Last month, the Defund Hate campaign sunsetted, ending after almost six years of advocacy. Our organization joined the campaign at the end of 2019, and I became its representative in 2021. Earlier this month, I attended the campaign’s last convening, where we reflected on Defund Hate’s successes and struggles, and brainstormed how we might all move forward.
Defund Hate always took a pragmatic approach. The campaign focused on the normally arcane, and frankly boring appropriations process because Defund Hate’s founders realized that therein lay a potential avenue to mitigate the harms of the Trump Administration. After all, though Congress rarely passes regular legislation, they will usually fund the federal government, even if it means compromise. The omnibus bills that result are hundreds of pages and a lot of policy – in vehicles called “riders” – gets embedded with the money; some of it without much notice. By getting people invested in, skilled at navigating, and loudly advocating for demands within the appropriations process, Defund Hate opened up new ground in the fight for immigrants’ rights. And it worked! The campaign succeeded in preventing DHS from receiving $15 billion in funding that would have directly fueled the deportation machine.
But the window that Defund Hate opened has closed. Reflecting the same deeply practical ethos that led to the campaign’s founding, Defund Hate leadership realized that what we were doing wasn’t working anymore and decided to shift our energies elsewhere. I applaud the campaign’s honesty and bravery in admitting that we need to try something new, and the end came as a relief after months of meeting roadblocks in congressional advocacy for DHS budget cuts. A corollary perhaps to the old adage that doing the same thing and expecting new results is the definition of insanity is that doing the same thing and knowing it will not get you results will make you insane. Defund Hate spared its members this fate by acknowledging its moment had passed.
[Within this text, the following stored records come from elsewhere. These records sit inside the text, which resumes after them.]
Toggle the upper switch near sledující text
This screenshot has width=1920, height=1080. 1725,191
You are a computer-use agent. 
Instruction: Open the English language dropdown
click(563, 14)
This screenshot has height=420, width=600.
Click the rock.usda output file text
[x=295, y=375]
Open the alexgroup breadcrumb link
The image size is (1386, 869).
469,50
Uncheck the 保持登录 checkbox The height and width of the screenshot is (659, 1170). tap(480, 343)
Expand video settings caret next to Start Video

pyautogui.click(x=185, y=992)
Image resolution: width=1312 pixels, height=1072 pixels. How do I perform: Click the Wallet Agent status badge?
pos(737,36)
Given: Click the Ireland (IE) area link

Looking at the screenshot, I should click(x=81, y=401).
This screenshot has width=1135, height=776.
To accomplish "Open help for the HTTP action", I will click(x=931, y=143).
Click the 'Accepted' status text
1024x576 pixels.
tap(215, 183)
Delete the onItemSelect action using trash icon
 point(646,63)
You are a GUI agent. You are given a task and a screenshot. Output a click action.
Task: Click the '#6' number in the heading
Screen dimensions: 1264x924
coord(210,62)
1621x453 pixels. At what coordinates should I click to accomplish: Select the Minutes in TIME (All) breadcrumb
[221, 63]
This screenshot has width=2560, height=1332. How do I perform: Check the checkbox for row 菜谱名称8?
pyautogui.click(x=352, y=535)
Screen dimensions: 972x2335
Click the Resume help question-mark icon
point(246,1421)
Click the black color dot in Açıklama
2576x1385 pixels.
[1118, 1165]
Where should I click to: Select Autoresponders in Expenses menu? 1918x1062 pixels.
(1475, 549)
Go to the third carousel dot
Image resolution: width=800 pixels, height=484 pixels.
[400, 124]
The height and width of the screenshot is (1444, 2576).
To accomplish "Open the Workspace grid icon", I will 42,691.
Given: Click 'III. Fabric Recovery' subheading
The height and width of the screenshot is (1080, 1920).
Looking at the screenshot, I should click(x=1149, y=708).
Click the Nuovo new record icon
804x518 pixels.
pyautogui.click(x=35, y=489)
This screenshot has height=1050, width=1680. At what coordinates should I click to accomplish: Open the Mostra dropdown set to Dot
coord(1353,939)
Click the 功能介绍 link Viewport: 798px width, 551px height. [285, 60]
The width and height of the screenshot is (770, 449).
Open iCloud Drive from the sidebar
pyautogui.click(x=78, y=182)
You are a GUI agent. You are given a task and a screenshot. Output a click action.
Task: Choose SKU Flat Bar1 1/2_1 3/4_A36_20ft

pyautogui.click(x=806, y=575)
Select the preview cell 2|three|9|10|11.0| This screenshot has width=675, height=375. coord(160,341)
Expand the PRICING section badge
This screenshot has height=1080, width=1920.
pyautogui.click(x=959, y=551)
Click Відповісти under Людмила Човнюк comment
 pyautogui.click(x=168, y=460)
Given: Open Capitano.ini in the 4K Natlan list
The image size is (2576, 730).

The moment we are in, however, is one of reckoning for the immigrants’ rights movement, and the sunsetting of Defund Hate should ring a clear alarm bell. It’s no secret that we are facing a backlash, largely the result of unrelenting racist and fear-mongering messaging coming from the ethno-nationalist right wing, which has succeeded in moving what used to be the fringes of conservatism to the center. The Biden Administration has swung so far to the right on immigration as to be unrecognizable when compared with the promises Biden made on the campaign trail and the initial steps the Administration took following inauguration in early 2021. Now both the Administration and large swaths of former allies appear to have taken the if you can’t beat ‘em join ‘em approach with respect to Trump’s dehumanizing vilification of immigrants and draconian policies. It is perhaps not surprising that Defund Hate cannot make headway in this political climate, but it is still sobering.
The end of Defund Hate marks not only the end of a particular political era, but also, perhaps, the end of a procedural one. It is hard to convey to people not steeped in federal advocacy just how dysfunctional the legislative branch has become. No more “I’m just a bill on Capitol Hill” – in fact, Congress has passed almost all of the major pieces of legislation under now three presidential administrations through a process known as budget reconciliation, the Senate’s one exception to the filibuster’s requirement of a supermajority. Ezra Klein used a metaphor to describe federal policy-making that I think of often and that spoke to the Southern Californian in me: when the freeway jams up, people find alternate routes on the surface streets. Similarly, when Congress jams up, people pursue other means of getting things done, whether it be through the courts, through the executive branch, through state and local lawmaking, or by shoving everything into the appropriations process. Between obstructionist tactics, split control of the chambers, and caucus chaos, Congress is as jammed up as the 405 at rush hour. Appropriations was one of the last available, functioning off ramps to effect any policy change through legislation, especially for issues as controversial as immigration (though the We Are Home campaign’s broad legalization attempt of 2021-22 was stymied by the Senate parliamentarian). Now, the opportunities for Congressional agreement are so few and far between that the past few budget bills have been rammed through without much opportunity for advocacy, even from campaigns as large and well-organized as Defund Hate.
There is already a chorus of warning cries about the dangers that Trump poses to democracy. But Congress’s inability to function is also a threat; if people become frustrated enough with its inaction, authoritarianism’s appeal grows. When that authoritarian is Trump, who has made Hitlerian comments about immigrants “poisoning the blood” of the country, and stated his intent to violently rip apart immigrant families and communities, we have a duty to be ruthlessly effective in fighting back. We must be as pragmatic and as creative as Defund Hate was. At the final convening, all of my colleagues were clear-eyed about the dire state of politics, about the darkness of this moment, and equally clear-eyed that we must not give up. If the window, the off ramp that Defund Hate opened up back in 2019 is gone, we have no option but to break open a new one.